Unscrupulous marketers clog up servers with their obnoxious offers for body-enhancement products, discounted software and replica brand-name watches. Identity thieves bait you with phishing scams that appear to come from your bank. Cons claiming to be wealthy foreigners plead for your assistance in transferring funds and make "confidential business proposals."
And it’s not just our computers that are under attack; spammers are hitting cell phones, too. These junk text messages can cost you a dime a pop if you’re not on a text-messaging plan.
As computer spammers become more sophisticated at disguising their identities and develop new tactics to slip past filters – like using graphics instead of text – it becomes increasingly difficult to block all unwanted and illegal messages. But you can reduce the amount of spam you receive.

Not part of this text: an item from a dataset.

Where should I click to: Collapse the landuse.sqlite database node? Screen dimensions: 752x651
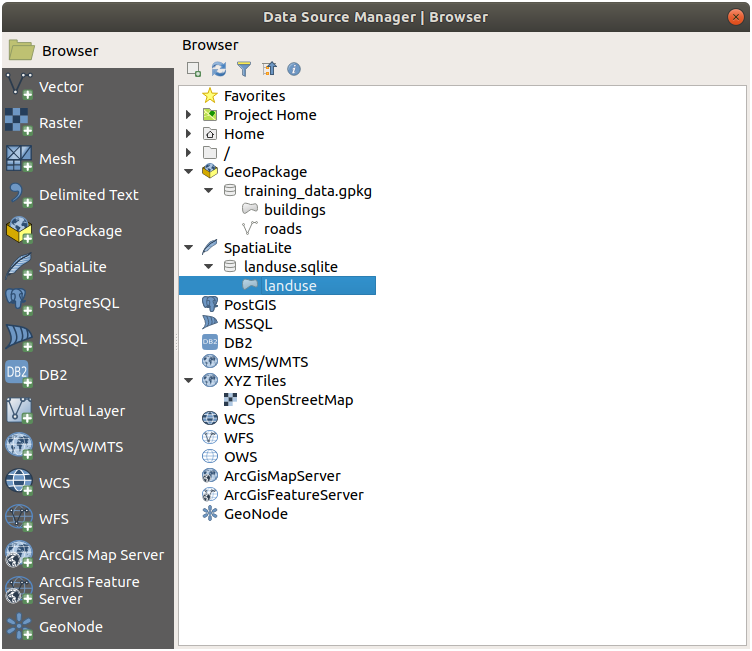(x=208, y=267)
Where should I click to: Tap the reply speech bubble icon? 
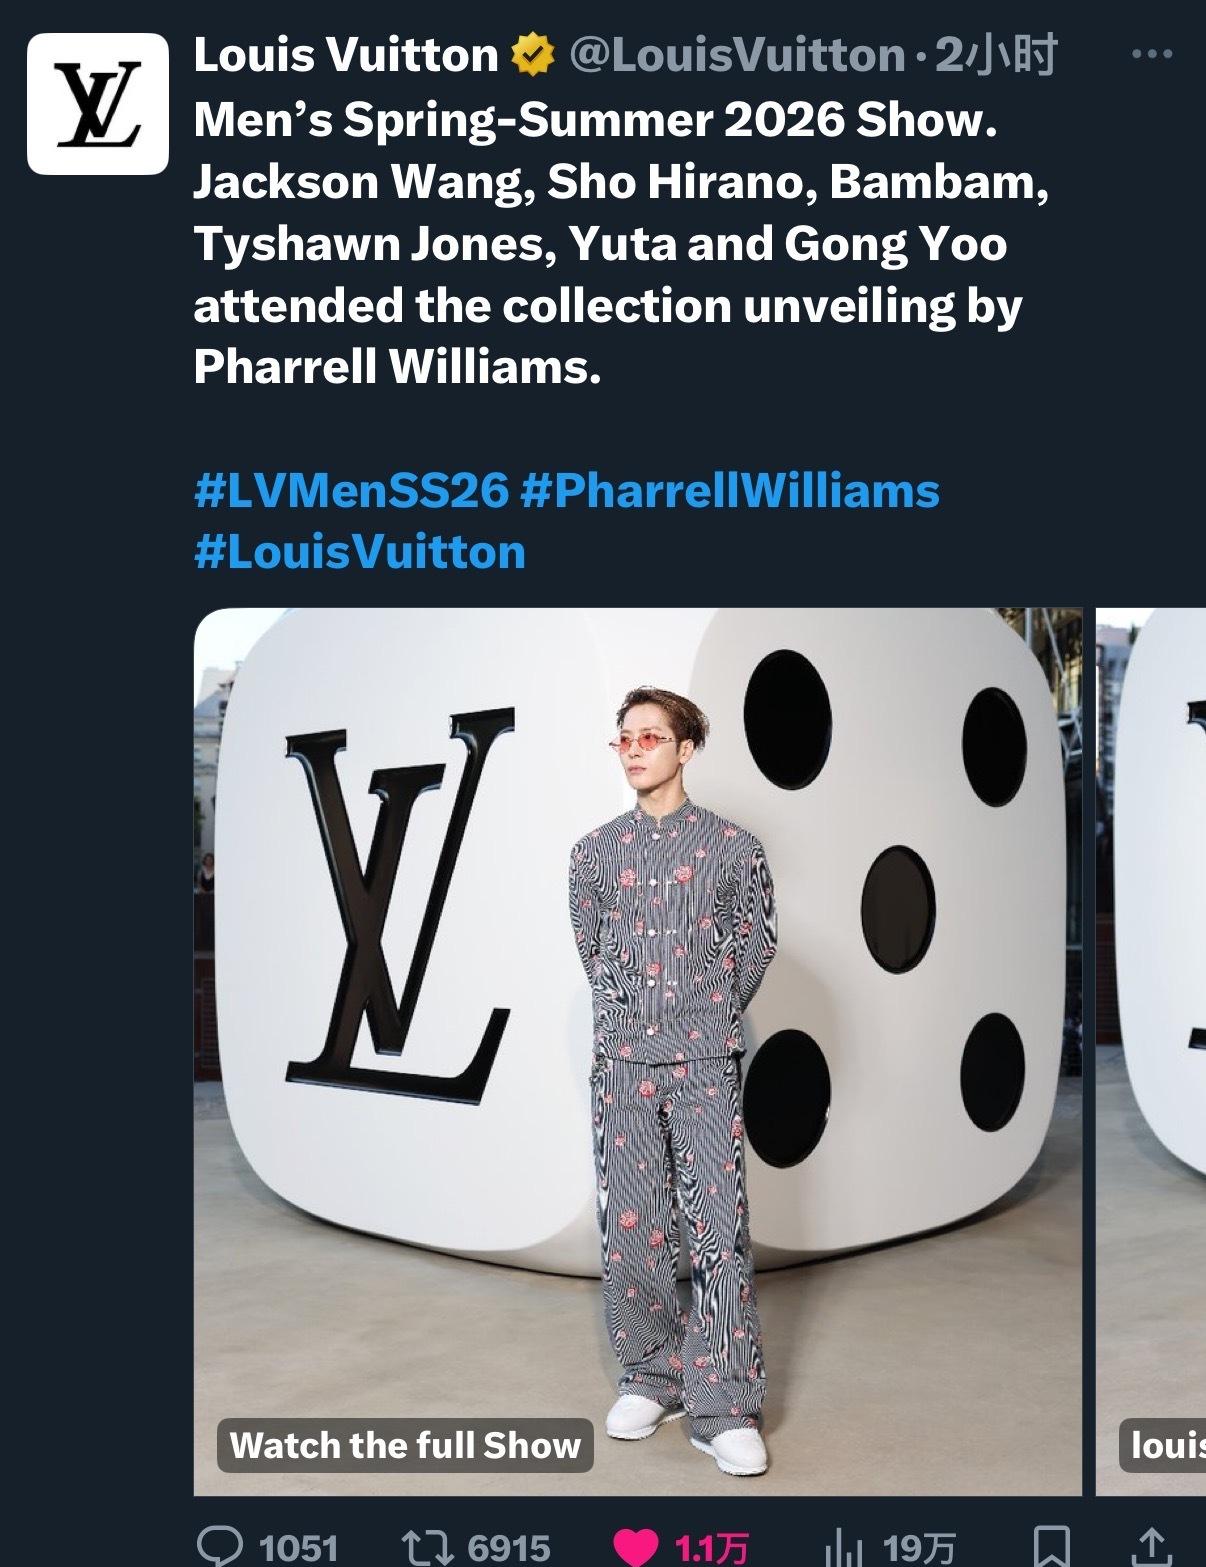point(220,1546)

Spam scams are profitable. As James Blascovich, a psychology professor at the University of California, recently noted, even if just one-half of 1 percent of all e-mail users are gullible and can be separated from $20, that's a potential economy of $5.5 billion in the U.S. alone.
Don’t be scammed by spammers. If it seems too good to be true, report it. Then hit delete. And if you're tempted to give junk-mail senders a piece of your mind, don't. By replying, you'll become a target for more spam.